# [UJI PEMAHAMAN]
- 1) Tentukan apakah setiap pernyataan berikut sesuai dengan teks bacaan tentang bisnis tes PCR. Jawab ya atau tidak, lalu kutip kata-kata teks yang menjadi dasarnya.
(a) Angka penjualan tes PCR selama pandemi disebut mencapai Rp23 triliun.
(b) Juliari Peter Batubara dijatuhi hukuman 10 tahun penjara.
(c) Per 15 Oktober, anggaran penanganan Covid-19 untuk sektor kesehatan sudah terserap lebih dari separuh.
- 2) Sebutkan semua unsur Koalisi Masyarakat Sipil untuk Kesehatan dan Keadilan yang disebutkan dalam teks bacaan tentang bisnis tes PCR.

# [TEKS BACAAN]

"""

PCR
Angka penjualan hasil memPCRkan rakyat Indonesia selama pandemi Rp23 triliun. Itulah omzet 10 jutaan PCR (polymerase chain reaction) test. Katanya untuk kemaslahatan rakyat. Pemiliknya pejabat berkuasa. Dan rakyat harus membayar harga tinggi untuk sebuah tes yang nilainya hanya Rp13.000.
Tatkala terbongkar kasus korupsi bansos (oleh) Mensos Juliari Peter Batubara Rp32,4 miliar, dan dia dijatuhi hukuman 12 tahun penjara; banyak yang berpikir tindakan itu sudah cukup bejat. Tapi ternyata masih ada langit di atas langit. Bisnis PCR test di tengah paceklik ekonomi rakyat jelata jauh lebih eksploitatif: Dia yang bikin aturan. Dia owners peralatan. Dia yang menentukan harga. Dia juga yang jualan.
Rekapitulasi yang disusun Koalisi Masyarakat Sipil untuk Kesehatan dan Keadilan yang berunsurkan ICW, YLBHI, LaporCovid-19, dan Lokataru cukup menyentak. Setidaknya Rp23 triliun uang berputar dalam bisnis tusuk hidung ini. Didapat keuntungan Rp10,46 trilun selama periode harga Rp900 ribu hingga Rp495 ribu/Rp525.000.
Berdasarkan pagu penanganan Covid-19 sektor kesehatan tahun 2020, realisasi penggunaan anggaran hanya terserap 63,6% dari Rp 99,5 triliun. Kondisi keuangan tahun ini pun tak beda jauh. Per 15 Oktober, dari Rp193,9 triliun alokasi anggaran penanganan Covid-19 untuk sektor kesehatan, baru terserap 53,9%.

"""

# [INFORMASI YANG DIBERIKAN]
"""

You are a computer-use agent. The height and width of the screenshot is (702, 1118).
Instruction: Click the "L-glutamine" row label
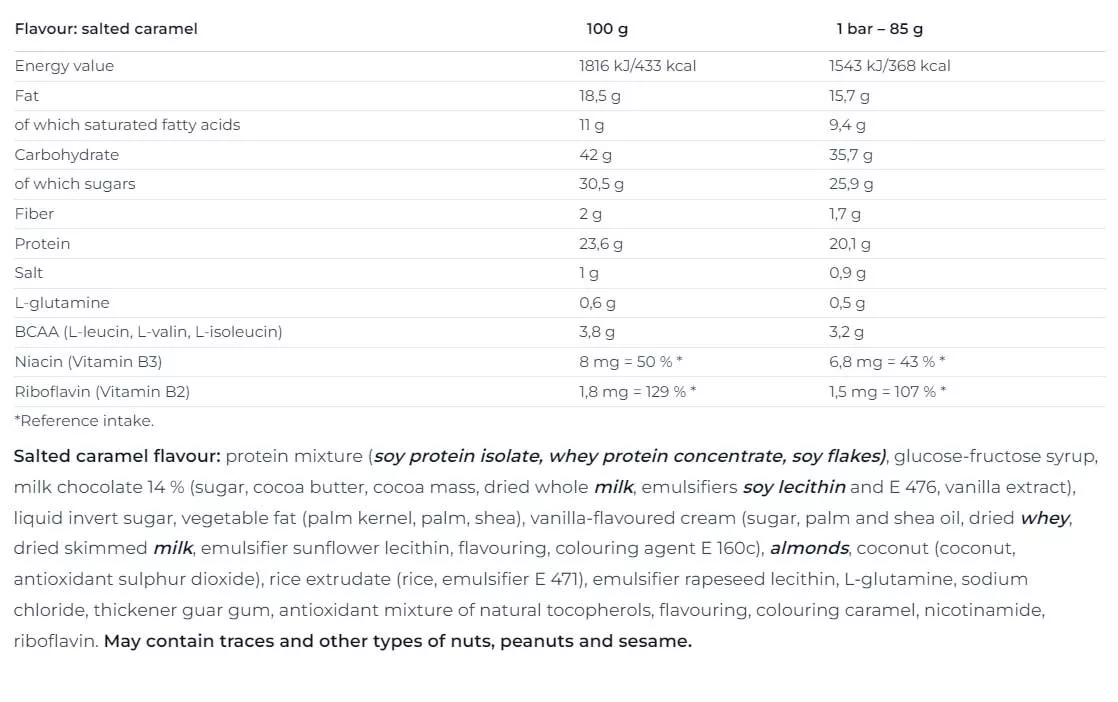click(62, 303)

"""

# [KUNCI JAWABAN]
- 1)
(a) Ya: "Angka penjualan hasil memPCRkan rakyat Indonesia selama pandemi Rp23 triliun."
(b) Tidak: "dia dijatuhi hukuman 12 tahun penjara"
(c) Ya: "baru terserap 53,9%"

- 2) ICW, YLBHI, LaporCovid-19, dan Lokataru.